Through geologic analysis, 1% and 2% in TOC were taken as the thresholds dividing low, medium and high organic matter contents. The log response features of the lithofacies are as follows: the lamellar shale with high organic matter content shows high AC, high CNL, high LLD, medium GR and low DEN; the massive mudstone with medium organic matter content exhibits high GR, medium AC, medium DEN, medium CNL and medium LLD; the laminated shale with medium organic exhibits medium AC, medium GR, medium DEN, medium CNL and medium LLD; the laminated shale with low organic matter content shows high GR, medium AC, medium CNL, low DEN and low LLD; and the interbedded sandstone with low organic matter content exhibits low AC, low GR, low DEN, low CNL and high LLD. It is therefore speculated that, the hydrodynamic force became weaker from south to north along the Daqingzijing-Qian’an- Da’an areas (Fig. 1c), along with the progradation of shallow-water braided river delta towards the lake, resulting in the gradual decrease in terrigenous input carried by undercurrent and the transition in facies combination from inner delta front (well 6#: laminated shale with medium organic matter content intercalated with massive mudstone with medium organic matter content, with interbedded sandstone) to outer delta front (wells 5# and 4#: laminated shale with low organic matter content dominates the middle and lower parts of the Qing-1 Member) and then to semi-deep to deep lacustrine subfacies (wells 3# and 2#: lamellar shale with high organic matter content intercalated with massive mudstone of medium organic matter content and laminated shale of medium organic matter content) (Fig. 5).

Fig. 5.

Fig. 5.   S-N lithofacies section of the Qing-1 Member in southern Songliao Basin (the location of the section is shown in Fig. 1).

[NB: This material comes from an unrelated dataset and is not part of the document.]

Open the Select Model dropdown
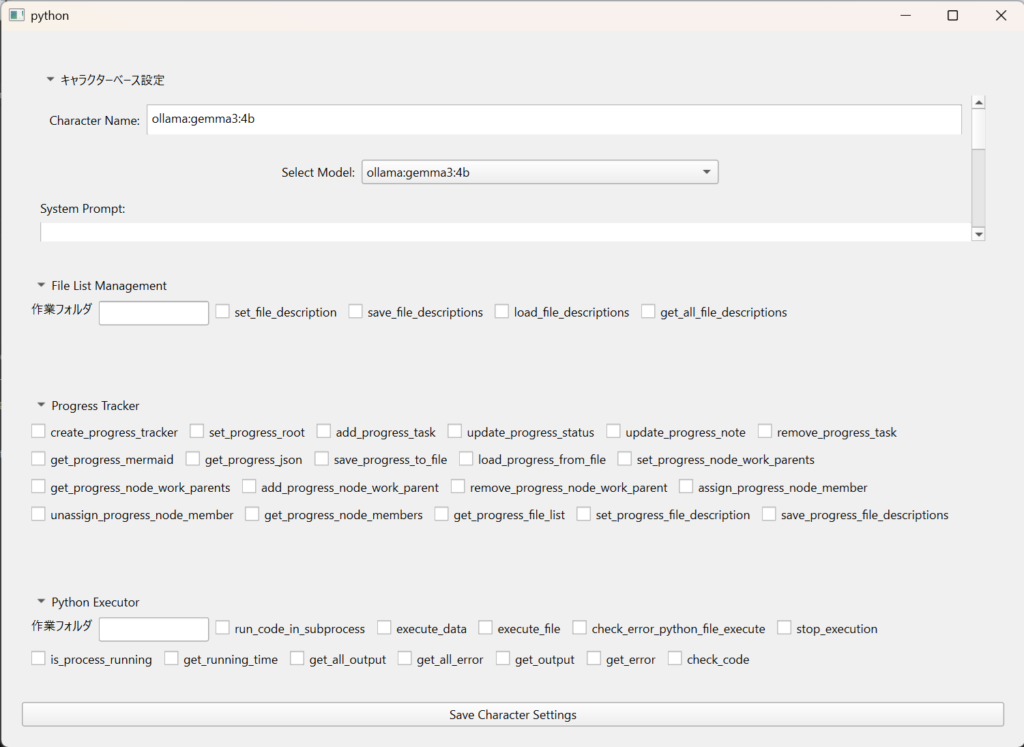This screenshot has width=1024, height=747. [x=539, y=172]
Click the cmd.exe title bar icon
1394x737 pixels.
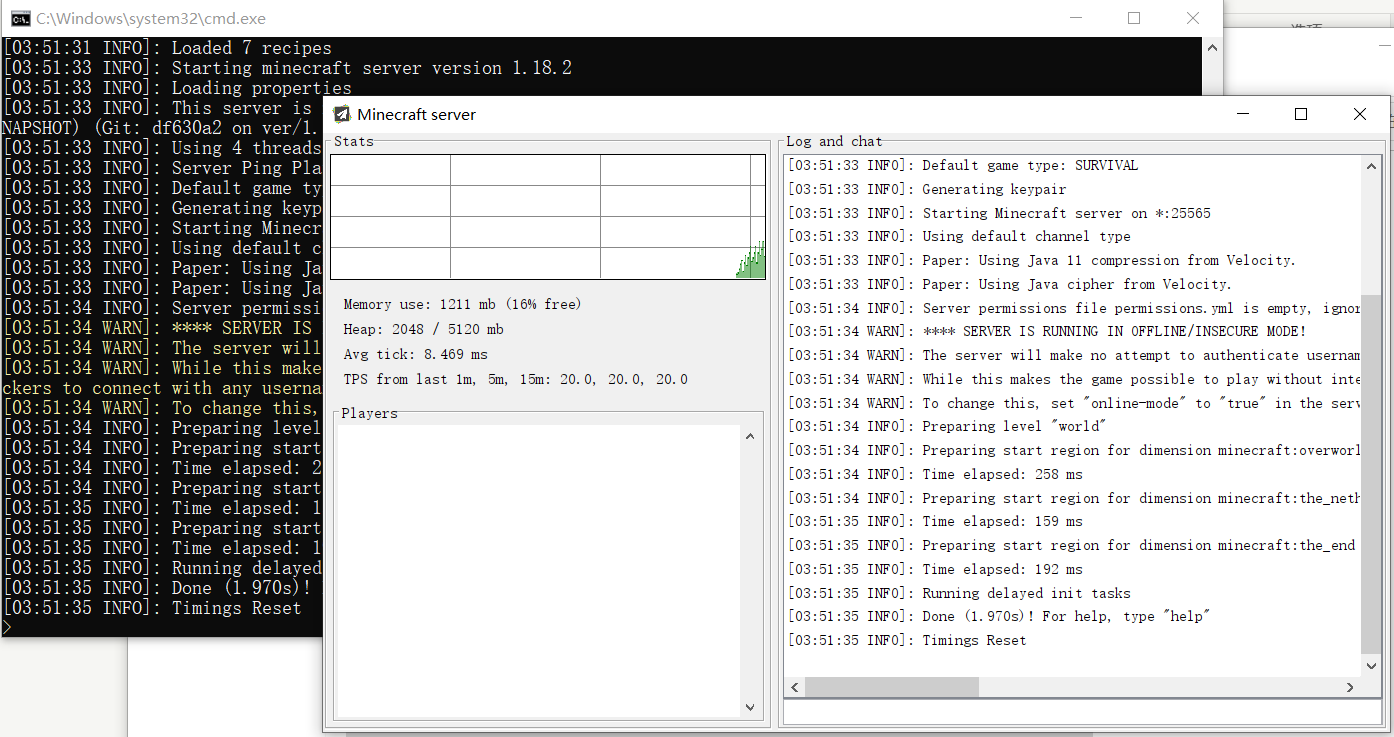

The isopach maps of various lithofacies also reveal the variation law of lithofacies in depression lacustrine fine-grained sedimentary system filled with terrigenous clast (Fig. 6). The sedimentation within the lake basin was essentially controlled by two provenances. The provenance to the south fed a shallow water braided river delta extending over a long distance into the lake. In this context, the sandstone deposited thins gradually basinward and laminated shale with low organic matter content is present at the outer delta front (Fig. 6a). The Qian’an and Da’an areas were situated in the semi-deep to deep lacustrine zone for a long period. The interdistributary bay deposited in delta system features massive mudstone with medium organic matter content. Laminated shale with medium organic matter content is widespread within the semi-deep lake zone and lamellar shale with high organic matter content is present mainly in the deep lake zone (Fig. 6b). These lithofacies vary in mineral composition, organic matter abundance and sedimentary structure orderly, reflecting the characteristics of lithologic and lithofacies zonation in the depression lake basin filled with terrigenous clast, such as overall lake basin subsidence, gradual decrease of hydrodynamic intensity and compensation of terrigenous clasts from the coast to non-compensated clastic deposits in the center of the lake. The presence of various shale lithofacies provided the material basis for differential enrichment of shale oil.

Fig. 6.

Fig. 6.   Isopach of dominant lithofacies in the Qing-1 Member of southern Songliao Basin.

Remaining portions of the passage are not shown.